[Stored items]
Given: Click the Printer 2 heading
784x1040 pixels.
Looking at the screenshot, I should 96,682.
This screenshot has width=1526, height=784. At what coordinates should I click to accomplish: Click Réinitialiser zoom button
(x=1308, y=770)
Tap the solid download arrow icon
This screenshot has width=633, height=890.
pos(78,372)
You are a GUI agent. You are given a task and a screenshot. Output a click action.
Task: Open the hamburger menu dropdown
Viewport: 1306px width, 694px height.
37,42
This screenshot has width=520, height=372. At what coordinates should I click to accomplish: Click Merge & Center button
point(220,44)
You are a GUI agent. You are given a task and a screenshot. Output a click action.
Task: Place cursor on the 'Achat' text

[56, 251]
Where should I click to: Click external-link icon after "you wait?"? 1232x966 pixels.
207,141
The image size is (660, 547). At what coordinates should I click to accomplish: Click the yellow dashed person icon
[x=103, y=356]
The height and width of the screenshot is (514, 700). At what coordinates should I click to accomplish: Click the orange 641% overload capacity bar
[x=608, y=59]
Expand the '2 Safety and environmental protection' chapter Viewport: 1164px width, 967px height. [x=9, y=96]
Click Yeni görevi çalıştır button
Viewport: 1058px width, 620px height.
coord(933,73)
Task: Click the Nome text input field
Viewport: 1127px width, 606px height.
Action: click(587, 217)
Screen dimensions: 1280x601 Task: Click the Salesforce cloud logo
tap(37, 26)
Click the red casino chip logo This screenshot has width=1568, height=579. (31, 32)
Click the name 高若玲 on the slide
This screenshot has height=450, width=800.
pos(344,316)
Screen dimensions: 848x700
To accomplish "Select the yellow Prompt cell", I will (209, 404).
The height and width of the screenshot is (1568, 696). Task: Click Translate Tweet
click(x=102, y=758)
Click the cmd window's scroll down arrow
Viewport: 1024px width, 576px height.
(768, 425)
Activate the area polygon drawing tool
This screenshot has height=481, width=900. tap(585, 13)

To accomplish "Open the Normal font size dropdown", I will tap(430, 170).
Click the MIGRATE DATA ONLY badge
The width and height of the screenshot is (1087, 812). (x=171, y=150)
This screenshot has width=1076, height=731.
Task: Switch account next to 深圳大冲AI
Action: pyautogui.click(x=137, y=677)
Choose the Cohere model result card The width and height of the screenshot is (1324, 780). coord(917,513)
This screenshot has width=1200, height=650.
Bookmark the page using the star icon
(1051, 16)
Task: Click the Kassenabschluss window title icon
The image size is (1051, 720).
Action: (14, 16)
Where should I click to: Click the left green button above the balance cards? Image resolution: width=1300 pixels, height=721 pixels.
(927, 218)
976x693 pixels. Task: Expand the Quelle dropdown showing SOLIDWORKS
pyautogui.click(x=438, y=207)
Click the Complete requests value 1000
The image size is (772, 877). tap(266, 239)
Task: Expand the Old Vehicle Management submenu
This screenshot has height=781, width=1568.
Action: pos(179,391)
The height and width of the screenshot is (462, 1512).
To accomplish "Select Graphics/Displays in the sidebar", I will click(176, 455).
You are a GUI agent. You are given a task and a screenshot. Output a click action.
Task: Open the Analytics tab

WORK ITEM — Restate the data above exactly, keeping each word as it stands.

TASK RESPONSE —
Given: Click the Printer 2 heading
784x1040 pixels.
Looking at the screenshot, I should 96,682.
This screenshot has width=1526, height=784. At what coordinates should I click to accomplish: Click Réinitialiser zoom button
(x=1308, y=770)
Tap the solid download arrow icon
This screenshot has width=633, height=890.
pos(78,372)
You are a GUI agent. You are given a task and a screenshot. Output a click action.
Task: Open the hamburger menu dropdown
Viewport: 1306px width, 694px height.
37,42
This screenshot has width=520, height=372. At what coordinates should I click to accomplish: Click Merge & Center button
point(220,44)
You are a GUI agent. You are given a task and a screenshot. Output a click action.
Task: Place cursor on the 'Achat' text

[56, 251]
Where should I click to: Click external-link icon after "you wait?"? 1232x966 pixels.
207,141
The image size is (660, 547). At what coordinates should I click to accomplish: Click the yellow dashed person icon
[x=103, y=356]
The height and width of the screenshot is (514, 700). At what coordinates should I click to accomplish: Click the orange 641% overload capacity bar
[x=608, y=59]
Expand the '2 Safety and environmental protection' chapter Viewport: 1164px width, 967px height. [x=9, y=96]
Click Yeni görevi çalıştır button
Viewport: 1058px width, 620px height.
coord(933,73)
Task: Click the Nome text input field
Viewport: 1127px width, 606px height.
Action: click(587, 217)
Screen dimensions: 1280x601 Task: Click the Salesforce cloud logo
tap(37, 26)
Click the red casino chip logo This screenshot has width=1568, height=579. (31, 32)
Click the name 高若玲 on the slide
This screenshot has height=450, width=800.
pos(344,316)
Screen dimensions: 848x700
To accomplish "Select the yellow Prompt cell", I will (209, 404).
The height and width of the screenshot is (1568, 696). Task: Click Translate Tweet
click(x=102, y=758)
Click the cmd window's scroll down arrow
Viewport: 1024px width, 576px height.
(768, 425)
Activate the area polygon drawing tool
This screenshot has height=481, width=900. tap(585, 13)

To accomplish "Open the Normal font size dropdown", I will tap(430, 170).
Click the MIGRATE DATA ONLY badge
The width and height of the screenshot is (1087, 812). (x=171, y=150)
This screenshot has width=1076, height=731.
Task: Switch account next to 深圳大冲AI
Action: pyautogui.click(x=137, y=677)
Choose the Cohere model result card The width and height of the screenshot is (1324, 780). coord(917,513)
This screenshot has width=1200, height=650.
Bookmark the page using the star icon
(1051, 16)
Task: Click the Kassenabschluss window title icon
The image size is (1051, 720).
Action: (14, 16)
Where should I click to: Click the left green button above the balance cards? Image resolution: width=1300 pixels, height=721 pixels.
(927, 218)
976x693 pixels. Task: Expand the Quelle dropdown showing SOLIDWORKS
pyautogui.click(x=438, y=207)
Click the Complete requests value 1000
The image size is (772, 877). tap(266, 239)
Task: Expand the Old Vehicle Management submenu
This screenshot has height=781, width=1568.
Action: pos(179,391)
The height and width of the screenshot is (462, 1512).
To accomplish "Select Graphics/Displays in the sidebar", I will click(176, 455).
You are a GUI agent. You are given a task and a screenshot. Output a click action.
Task: Open the Analytics tab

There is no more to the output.